SE SOUVENIR DES BELLES CHOSES
LE BLEU TE VA BIEN
Documentaire de Lucie Rivoalen (2021). 52 min.
A 57 ans, Maryvonne (photo) est atteinte d’un syndrome amnésique. Face à ses difficultés quotidiennes, ses trois filles, Lise, Justine et Lucie, sont contraintes de la placer dans un Ehpad. Lucie décide alors de filmer cette mère qui ne se souvient plus. Parfois, cela donne lieu à des situations cocasses, comme lorsque Maryvonne affirme ne jamais avoir mangé de raviolis, ou quand elle appelle l’aide-soignante par le diminutif « Marie-Thé », persuadée de la connaître depuis longtemps alors qu’elle vient tout juste de la rencontrer. Mais cette mémoire qui se dérobe inexorablement pèse aussi sur les liens familiaux. Depuis cette maison de retraite où elle ne se sent pas à sa place parce qu’elle est de loin la pensionnaire la plus jeune, la quinquagénaire oublie d’une heure à l’autre avoir échangé avec une de ses filles. Au téléphone ou en appel vidéo, elle s’enquiert : « Alors, qu’est-ce que vous devenez ? » A l’une d’elles, bergère, elle demande : « Tu fais quoi déjà comme métier ? » A celle qui vient d’accoucher, elle demande l’âge de son nourrisson. Alors, parfois, ses enfants s’agacent un peu : « Maman, tu viens de me le demander trois fois en une minute. » Pour se remémorer ce qu’elle vit, Maryvonne note tout dans un agenda. Et dans sa chambre, elle tient à jour un mémo : « Lucie est à Cancale, Lise est en Aveyron, Justine est à Saint-Aubin. » Face à la maladie et malgré la distance, les trois soeurs unies tiennent la barre. Il faut vendre les affaires familiales, décider de mettre Maryvonne sous curatelle, assurer les rendez-vous médicaux avec l’équipe soignante pour comprendre l’évolution de la pathologie neurologique.
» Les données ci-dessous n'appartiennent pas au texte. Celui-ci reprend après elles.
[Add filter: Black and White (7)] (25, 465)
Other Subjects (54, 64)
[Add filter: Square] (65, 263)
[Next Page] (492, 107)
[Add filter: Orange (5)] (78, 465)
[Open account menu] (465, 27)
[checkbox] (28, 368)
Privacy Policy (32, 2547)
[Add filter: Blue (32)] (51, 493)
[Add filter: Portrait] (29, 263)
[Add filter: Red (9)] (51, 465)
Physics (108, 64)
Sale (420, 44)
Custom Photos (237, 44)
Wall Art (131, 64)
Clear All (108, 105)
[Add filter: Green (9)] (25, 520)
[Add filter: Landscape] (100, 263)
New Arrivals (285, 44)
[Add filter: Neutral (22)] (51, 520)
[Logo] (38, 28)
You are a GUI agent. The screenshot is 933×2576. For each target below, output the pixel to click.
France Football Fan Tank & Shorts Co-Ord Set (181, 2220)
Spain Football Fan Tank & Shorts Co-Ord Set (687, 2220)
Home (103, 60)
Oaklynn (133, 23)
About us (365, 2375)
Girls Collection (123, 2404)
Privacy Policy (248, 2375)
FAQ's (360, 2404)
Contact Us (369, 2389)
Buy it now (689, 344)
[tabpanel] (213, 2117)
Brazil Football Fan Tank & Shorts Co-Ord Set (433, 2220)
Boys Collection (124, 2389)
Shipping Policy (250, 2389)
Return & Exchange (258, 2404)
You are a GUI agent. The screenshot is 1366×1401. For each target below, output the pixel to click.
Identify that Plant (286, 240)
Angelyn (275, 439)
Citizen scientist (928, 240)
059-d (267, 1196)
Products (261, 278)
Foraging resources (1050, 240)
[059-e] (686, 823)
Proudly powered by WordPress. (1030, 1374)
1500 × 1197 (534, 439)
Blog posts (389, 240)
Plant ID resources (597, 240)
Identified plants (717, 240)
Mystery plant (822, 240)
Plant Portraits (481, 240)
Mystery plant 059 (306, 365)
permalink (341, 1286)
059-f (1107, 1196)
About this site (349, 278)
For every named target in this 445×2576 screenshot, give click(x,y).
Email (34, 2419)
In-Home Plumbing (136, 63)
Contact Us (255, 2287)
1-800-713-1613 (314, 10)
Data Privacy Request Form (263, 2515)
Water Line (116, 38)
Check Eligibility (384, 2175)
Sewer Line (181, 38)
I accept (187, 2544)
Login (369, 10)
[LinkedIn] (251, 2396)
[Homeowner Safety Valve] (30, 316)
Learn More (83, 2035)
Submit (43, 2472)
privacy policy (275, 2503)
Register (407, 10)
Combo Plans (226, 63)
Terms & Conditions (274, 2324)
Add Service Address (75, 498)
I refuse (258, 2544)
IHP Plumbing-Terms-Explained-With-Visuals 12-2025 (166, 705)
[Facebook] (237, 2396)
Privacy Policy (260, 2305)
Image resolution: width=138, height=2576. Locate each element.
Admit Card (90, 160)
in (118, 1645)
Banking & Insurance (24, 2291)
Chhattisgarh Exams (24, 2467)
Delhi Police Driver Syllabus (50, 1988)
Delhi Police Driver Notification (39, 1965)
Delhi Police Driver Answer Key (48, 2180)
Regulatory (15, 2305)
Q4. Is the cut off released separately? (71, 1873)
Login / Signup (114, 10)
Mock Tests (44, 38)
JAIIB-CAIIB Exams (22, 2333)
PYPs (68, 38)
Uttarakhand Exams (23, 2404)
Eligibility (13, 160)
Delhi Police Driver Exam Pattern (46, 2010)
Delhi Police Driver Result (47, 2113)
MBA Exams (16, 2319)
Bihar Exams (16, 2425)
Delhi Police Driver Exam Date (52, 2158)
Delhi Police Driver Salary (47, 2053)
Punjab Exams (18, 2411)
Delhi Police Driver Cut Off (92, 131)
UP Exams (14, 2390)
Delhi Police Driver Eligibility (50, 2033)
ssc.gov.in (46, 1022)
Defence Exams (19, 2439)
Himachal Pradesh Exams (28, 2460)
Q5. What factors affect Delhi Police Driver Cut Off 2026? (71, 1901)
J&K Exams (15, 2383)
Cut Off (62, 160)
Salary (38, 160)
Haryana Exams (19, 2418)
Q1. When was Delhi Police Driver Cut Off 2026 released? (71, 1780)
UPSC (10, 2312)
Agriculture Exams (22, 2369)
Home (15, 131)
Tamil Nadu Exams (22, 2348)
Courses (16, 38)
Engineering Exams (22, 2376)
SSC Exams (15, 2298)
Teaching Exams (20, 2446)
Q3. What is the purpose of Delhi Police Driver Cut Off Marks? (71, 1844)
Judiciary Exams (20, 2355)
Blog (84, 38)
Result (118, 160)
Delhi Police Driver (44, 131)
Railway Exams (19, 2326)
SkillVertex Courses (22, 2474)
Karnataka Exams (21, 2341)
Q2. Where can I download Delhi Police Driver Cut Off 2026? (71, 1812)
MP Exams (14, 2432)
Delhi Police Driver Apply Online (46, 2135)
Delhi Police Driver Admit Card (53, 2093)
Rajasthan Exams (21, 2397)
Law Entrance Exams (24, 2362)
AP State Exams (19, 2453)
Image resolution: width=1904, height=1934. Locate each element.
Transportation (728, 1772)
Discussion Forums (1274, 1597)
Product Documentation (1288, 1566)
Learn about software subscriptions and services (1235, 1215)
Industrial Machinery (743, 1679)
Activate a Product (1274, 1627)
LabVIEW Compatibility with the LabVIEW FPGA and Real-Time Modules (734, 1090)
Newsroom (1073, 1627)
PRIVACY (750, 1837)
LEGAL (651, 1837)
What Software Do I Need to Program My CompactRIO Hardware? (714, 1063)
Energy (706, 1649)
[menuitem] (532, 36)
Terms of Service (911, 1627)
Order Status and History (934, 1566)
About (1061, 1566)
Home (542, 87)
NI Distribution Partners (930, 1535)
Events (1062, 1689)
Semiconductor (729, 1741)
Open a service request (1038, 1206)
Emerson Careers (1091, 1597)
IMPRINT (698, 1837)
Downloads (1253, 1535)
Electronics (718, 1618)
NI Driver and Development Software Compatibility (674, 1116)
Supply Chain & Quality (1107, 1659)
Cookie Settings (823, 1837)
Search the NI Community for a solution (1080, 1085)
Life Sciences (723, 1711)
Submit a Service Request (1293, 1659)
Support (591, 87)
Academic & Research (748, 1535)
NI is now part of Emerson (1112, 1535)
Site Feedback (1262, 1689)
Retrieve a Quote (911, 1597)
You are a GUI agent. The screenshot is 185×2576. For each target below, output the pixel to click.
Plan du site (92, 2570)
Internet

Et puis, il faut s’occuper de cette mère qui s’absente de sa propre vie : gérer son argent, lui teindre les cheveux, la rassurer tout en étant réaliste, car contrairement à ce qu’elle souhaiterait, il n’y aura jamais de retour à une vie autonome, dans un appartement. Avec ce documentaire bien troussé, sans pathos, Lucie Rivoalen signe un premier film abouti sur la maladie et le « faire famille ».